The abbreviated history above describes the slow response (really still occurring) within the mainstream building industry, to the energy crisis. But there were those who took a more holistic view of building and energy, and from the start integrated many effective strategies together. One of these innovators (a hero of mine) was William Shurcliff, a well-known physicist with a background in nuclear physics. He issued a press release in 1979 (!), listing the necessary components of super-insulated houses. It reads today, 33 years later, like a checklist of strategies to achieve the Passive House Standard:

1. Truly superb insulation. Not just thick, but clever and thorough. Excellent insulation is provided even at the most difficult places: sills, headers, foundation walls, windows, electric outlet boxes, etc.
“2. Envelope of house is practically airtight. Even on the windiest days the rate of air change is very low.
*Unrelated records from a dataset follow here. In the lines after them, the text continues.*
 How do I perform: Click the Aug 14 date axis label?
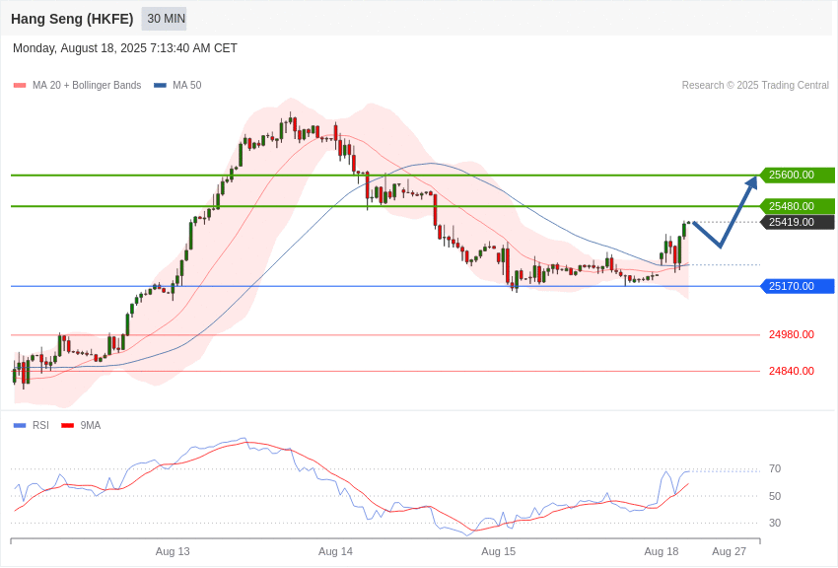point(335,552)
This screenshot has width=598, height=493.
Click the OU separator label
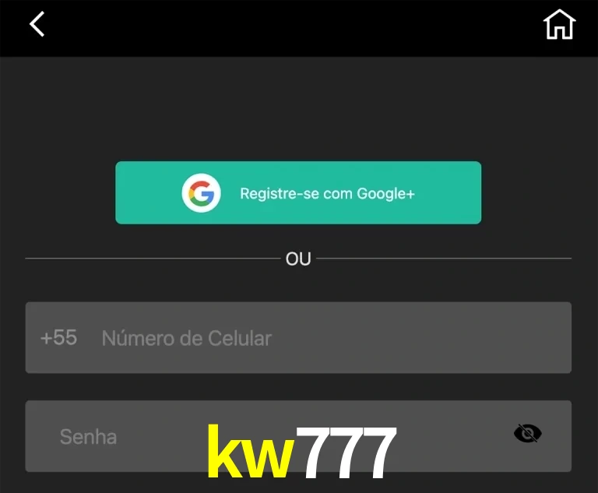coord(298,259)
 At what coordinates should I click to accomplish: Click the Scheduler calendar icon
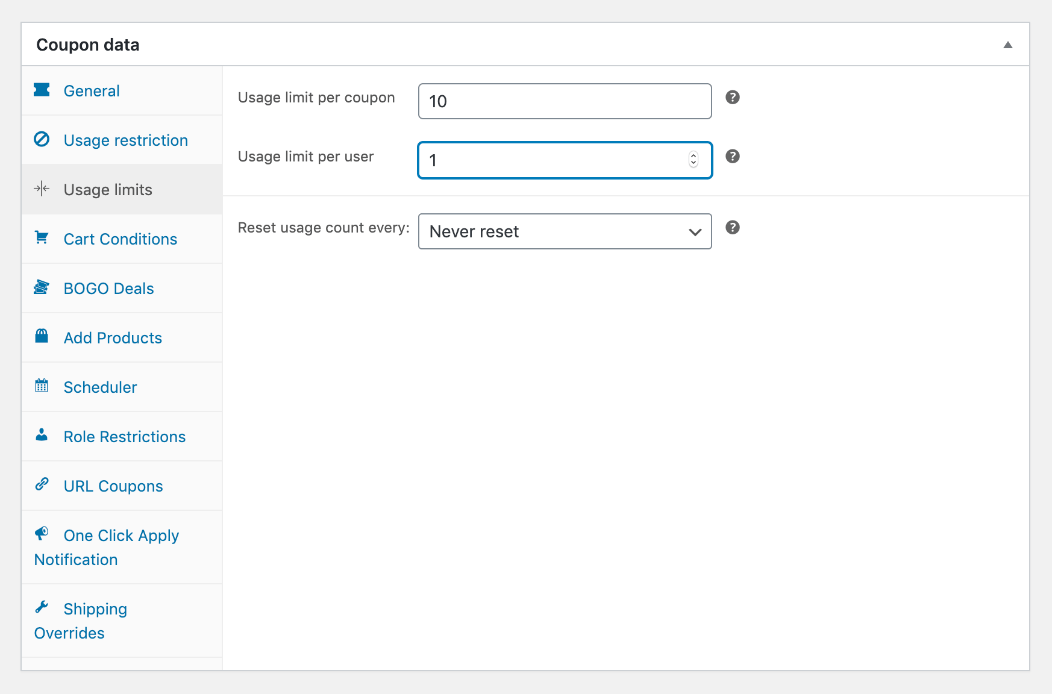[42, 386]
“3. No provision of extra-large thermal mass. (Down with Trombe walls! Down with water-filled drums and thick concrete floors!)
“4. No provision of extra-large south windows. Use normal number and size of south windows — say 100 square feet.
“5. No conventional furnace. Merely steal a little heat, when and if needed, from the domestic hot water system. Or use a minuscule amount of electrical heating.
“6. No conventional distribution system for such auxiliary heat. Inject the heat at one spot and let it diffuse throughout the house.
“7. No weird shape of house, no weird architecture.
“8. No big added expense. The costs of the extra insulation and extra care in construction are largely offset by the savings realized from not having huge areas of expensive Thermopane [windows], not having huge well-sealed insulating shutters for huge south windows, and not having a furnace or a big heat distribution system.
“9. The passive solar heating is very modest — almost incidental.
“10. Room humidity remains near 50 percent all winter. No need for humidifiers.
“11. In summer the house stays cool automatically. There is no tendency for the south side to become too hot — because the south window area is small and the windows are shaded by eaves.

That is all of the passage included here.